- The Washington Times - Tuesday, May 29, 2007

The New York Times continues to struggle to keep its editorial-page agenda out of the news-section immigration debate. On Friday, the Times ran an above-the-fold, front-page story, “Immigration Bill Provisions Gain Wide Support in Poll: Majority Favors Path to Legal Status for Illegal Aliens.” The findings, of an NYT/CBS News poll, show that “there is broad support among Americans — Democrats, Republicans and independents alike — for the major provisions in the legislation.” Taking a “pragmatic” view “on a divisive issue,” the article said, “a large majority of Americans want to change the immigration laws to allow illegal immigrants to gain legal status and to create a new guest worker program to meet future labor demands.”

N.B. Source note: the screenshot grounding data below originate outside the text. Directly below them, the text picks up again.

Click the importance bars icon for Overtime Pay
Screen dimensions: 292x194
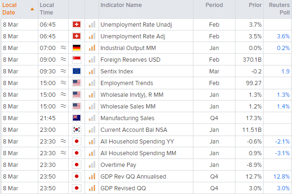92,165
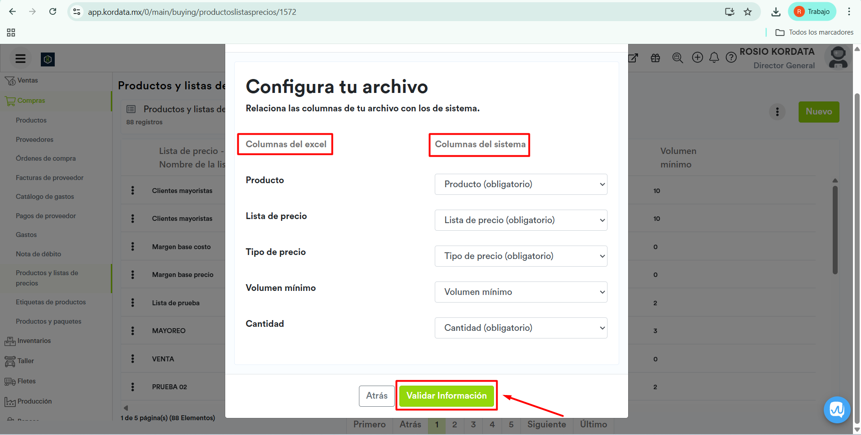Open Ventas in the sidebar menu
The height and width of the screenshot is (435, 861).
(x=27, y=80)
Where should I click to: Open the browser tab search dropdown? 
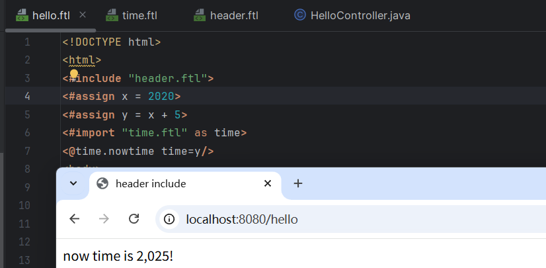pos(73,183)
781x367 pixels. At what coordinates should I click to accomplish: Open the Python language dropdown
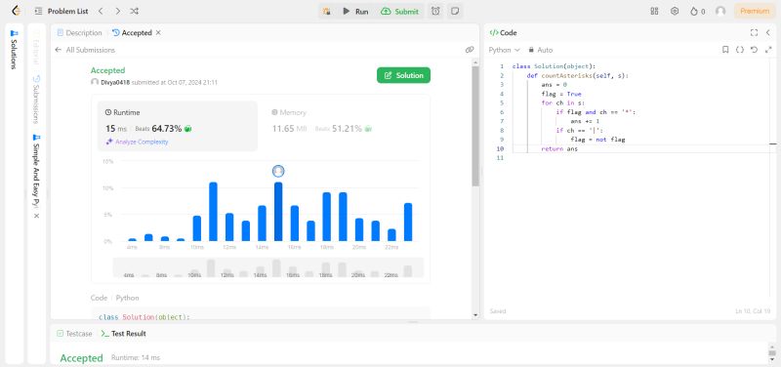tap(504, 50)
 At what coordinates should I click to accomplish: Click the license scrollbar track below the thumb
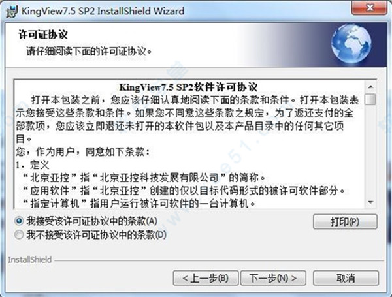370,150
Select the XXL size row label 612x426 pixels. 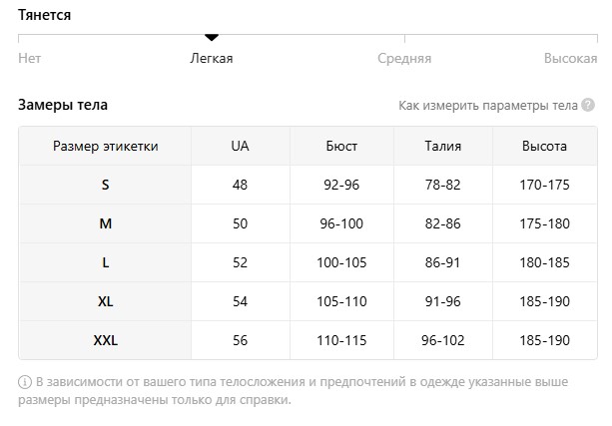pyautogui.click(x=106, y=340)
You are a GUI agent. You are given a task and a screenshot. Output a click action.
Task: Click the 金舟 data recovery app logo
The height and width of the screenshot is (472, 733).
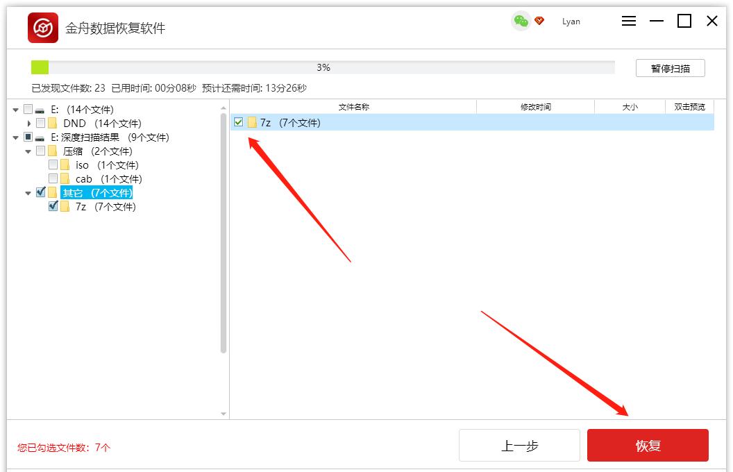click(x=43, y=21)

But a careful reading of some of the questions highlighted by the newspaper suggests they were skewed. Poll question No. 1 asks: “Would you favor or oppose a guest worker program?” Sixty-six percent of Americans said yes. But what exactly does this mean? The question only mentions a “guest worker program.” But it is unclear whether the respondents even know what a guest-worker program is, or whether they knew that the beneficiaries of such a program include millions of illegal aliens. Would Americans have voted by more than two to one in favor of in favor of a question framed as follows: “Would you favor or oppose a guest-worker program that would benefit illegal immigrants?” We wonder.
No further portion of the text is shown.